The term "addiction" is generally viewed as being broader than "dependency." Among other factors, it includes the consequences of years of nicotine feedings that involved replenishment patterns and habits that did not go unnoticed by our subconscious mind.

Use habits were fathered by endless compliance with our brain's chemical dependence upon nicotine. Although covered in detail in Chapter 11 (Subconscious Recovery), a basic understanding of nicotine addiction must include mention of use conditioning.

Our subconscious mind became conditioned to associate various activities, locations, times, people, events, and emotions with using nicotine. It learned to expect arrival of a new supply when specific situations or circumstances occurred.

Insula routed urges, craves and anxieties alerted us when conditioned use cues were encountered. Normally the bell ringing use cue and urge was so subtle that it went unnoticed. Almost as if on autopilot, we'd reach for nicotine to satisfy it nonetheless.

You've likely heard of Pavlov, who actually used the ringing of a bell to induce classical conditioning in dogs. He conditioned them to expect food upon hearing a bell. The dogs would actually begin salivating when he rang the bell, even as he started to delay food's arrival longer and longer.

Your unique use patterns conditioned your subconscious too. Encountering a nicotine feeding cue can trigger a response ranging from a barely noticed urge to a full-blown anxiety episode, depending upon your tonic dopamine level.

Teased by thousands of old wanting satisfaction memories, if allowed, the anxiety episode can become emotionally inflamed.

Self-induced anxieties and fears can build, eventually triggering the body's fight or flight panic response. It happens when stress associated with a need, conditioning or desire escalates to the point of registering as a threatening event within the deep inner primitive.

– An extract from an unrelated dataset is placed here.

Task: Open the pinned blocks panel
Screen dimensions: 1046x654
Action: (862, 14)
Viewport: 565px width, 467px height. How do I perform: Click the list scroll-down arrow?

During panic, normal cessation time distortion is made worse, as time seemingly stands still. It can make a three minute crave episode feel like three hours, and entirely unmanageable.

Contrary to what is then felt, those three minutes are extremely short-lived in comparison to active dependency's never-ending cycle of want, urge, use, and satisfy.

Nicotine addiction is about living false priorities, needless conditioning, dishonest use justifications, and denial of all of the above. It's about use of a tiny molecule called nicotine becoming the most frequent lesson taught by a hijacked survival instincts teacher.

Think about it. While we might forget to take our vitamin or medicine, procrastinate regarding work, skip meals, interrupt quality time with family or friends, how often would we fail to respond to the bell for that next mandatory nicotine feeding?



Prior Topic  Next Topic

Chapter Index   Next Chapter


References:

1. tolerance. (n.d.). The American Heritage Stedman's Medical Dictionary. Retrieved September 14, 2008, from Dictionary.com website: http://dictionary.reference.com/browse/tolerance
2. Mugnaini M et al, Upregulation of [3H]methyllycaconitine binding sites following continuous infusion of nicotine, without changes of alpha7 or alpha6 subunit mRNA: an autoradiography and in situ hybridization study in rat brain, The European Journal of Neuroscience, November 2002, Volume 16, Pages 1633-1646.
3. Perez-Stable EJ et al, Nicotine metabolism and intake in black and white smokers, Journal of the American Medical Association, July 1998, Volume 280(2), Pages 152-156.
4. Berrettini W, et al, Alpha-5/alpha-3 nicotinic receptor subunit alleles increase risk for heavy smoking, Molecular Psychiatry, April 2008, Volume 13(4), Pages 368-373.
5. Law KL, et al, Smoking during pregnancy and newborn neurobehavior, Pediatrics, June 2003, Volume 111(6 Pt 1): Pages 1318-1323.
6. Slotkin TA, If nicotine is a developmental neurotoxicant in animal studies, dare we recommend nicotine replacement therapy in pregnant women and adolescents? Neurotoxicology and Teratology, January 2008, Volume 30, Issue 1, Pages 1-19.
7. Slotkin TA, et al, Adolescent nicotine treatment changes the response of acetylcholine systems to subsequent nicotine administration in adulthood, Brain Research Bulletin, May 15, 2008, Volume 76 (1-2), Pages 152-165.
8. Jacobsen LK, et al, Gender-specific effects of prenatal and adolescent exposure to tobacco smoke on auditory and visual attention, Neuropsychopharmacology, December 2007, Volume 32(12); Pages 2453-2464.
9. Polito JR, Long-Term Nicorette Gum Users Losing Hair and Teeth, WhyQuit.com, December 1, 2008.
10. Grieder TE et al, Phasic D1 and Tonic D2 dopamine receptor signaling double dissociate the motivational effects of acute nicotine and chronic nicotine withdrawal, Proceedings of the National Academy of Science U S A. 2012 Feb 21:109(8); pages 3101-3106. Epub 2012 Jan 20.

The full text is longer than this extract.